Renji fell into step near the front, as the group began moving again through what remained of the forest.

He was quiet for a while. That was unusual enough that Kaede glanced at him once without saying anything.

He was thinking about the count.

One more.

One more giant beast, and he would have what he needed to obtain his appraisal eye. He’d been tracking it in the back of his mind across every fight, every region, every exhausting trek through terrain that seemed personally offended by the idea of people moving through it efficiently. The number had been getting smaller in the way that distances got smaller on a long journey — slowly at first, and then all at once.

One more.

A thought crossed his mind, settling in with the quiet persistence of something that had been circling for a while and finally decided to land.

Could the beast terrorizing the village be the final one he would fight?

He turned it over carefully. It was the kind of thought that wanted to be exciting — the neat convergence of two problems into one solution, the particular satisfaction of a path that resolved itself efficiently. And it was exciting, underneath the layer of caution he was trying to maintain. He couldn’t fully suppress that part.

But the same thought carried weight in the other direction too. A beast that had been described as terrorizing an entire village wasn’t a creature that had made tactical errors.
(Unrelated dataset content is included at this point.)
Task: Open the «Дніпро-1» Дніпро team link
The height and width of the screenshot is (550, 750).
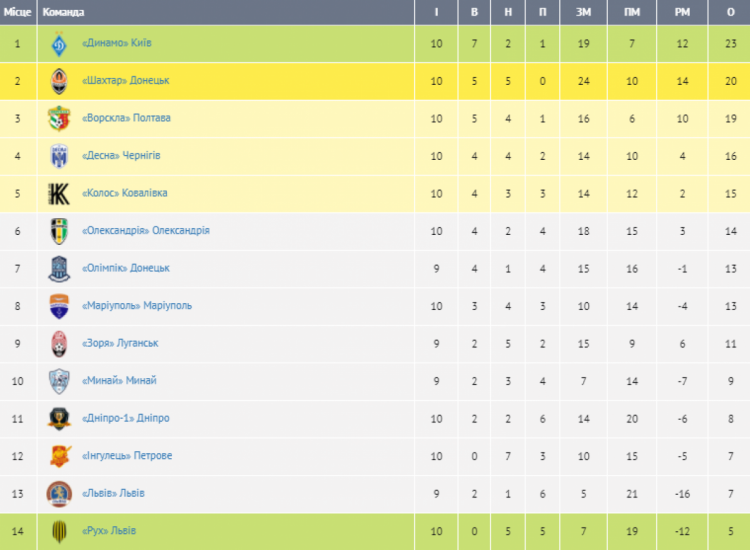Action: [126, 418]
It wasn’t something that had wandered into the wrong territory or failed to learn from bad experiences. Whatever it was, it had learned enough to keep operating, to keep surviving, in proximity to people who had every reason to want it dead.
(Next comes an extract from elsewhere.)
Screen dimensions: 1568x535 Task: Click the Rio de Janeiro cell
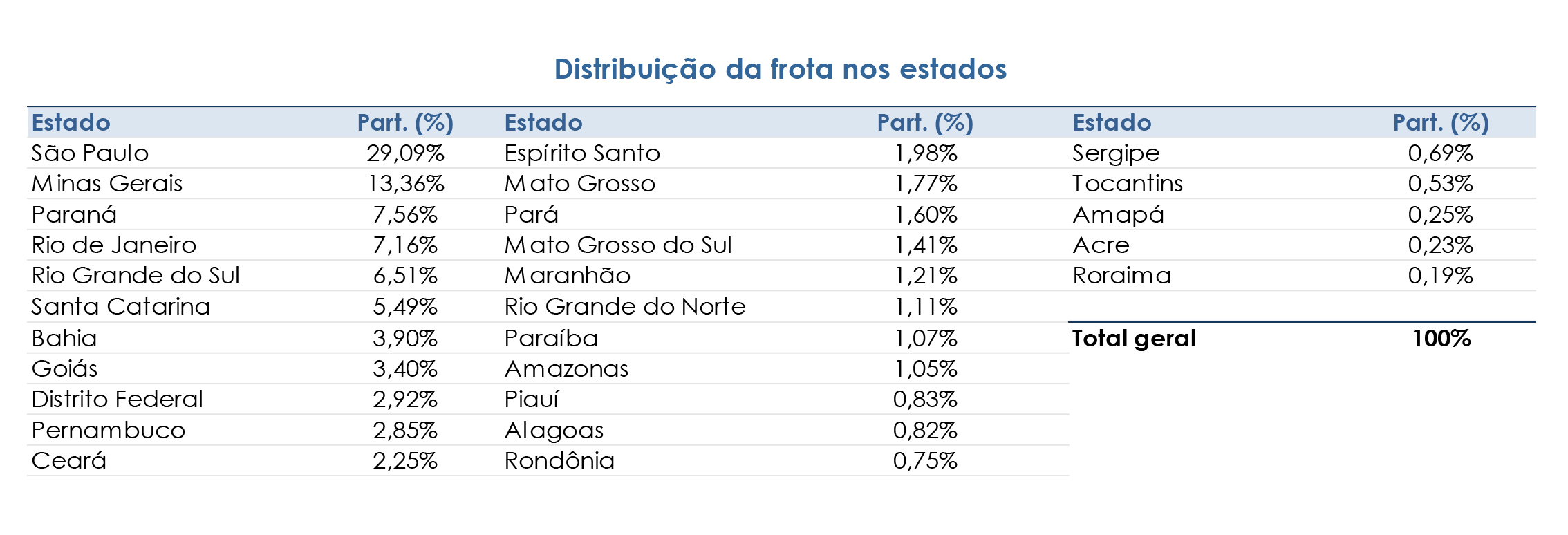(114, 245)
That was a different kind of problem than what they’d handled today.

The exhilaration and the unease lived side by side in his chest, which was an uncomfortable neighborhood but a familiar one.

He didn’t have answers yet. That was fine. He filed it away for later and kept walking.

The forest began to thin.

It happened gradually, the trees growing further apart, the dense undergrowth giving way to harder, rockier ground. The quality of the light changed — what little remained of the evening was taking on the flat, pale quality that came just before full dark. The wind picked up, and the temperature dropped with it, and then, without quite announcing itself, the treeline simply ended.

The group emerged into open terrain.

Renji stopped.

Before them stretched a landscape of jagged rocky hills and uneven cliffs, the ground broken and irregular, rising and falling without pattern. Nothing grew here in any meaningful sense. The rock was dark, almost black in the failing light, and the cold wind that swept across it carried no warmth and no smell except stone and thin air. In the far distance, a cliff face rose sharply against what little remained of the sky.

It looked like the kind of place that had decided, long ago, that it was not interested in being hospitable.

He stared at it for a long moment.

"This is where we’re supposed to go?"

Lily, at his shoulder, nodded once.

Renji swallowed. He looked at the landscape again, giving it one more chance to look like something other than what it was. It did not take the opportunity.

He forced a smile. It came out weaker than intended.

"No pressure," he muttered. "This place looks incredibly hospitable."

Nobody laughed. But Aya, standing just behind him, exhaled in a way that might have been the closest thing she was willing to offer.

He squared his shoulders against the wind and stepped forward onto the rock.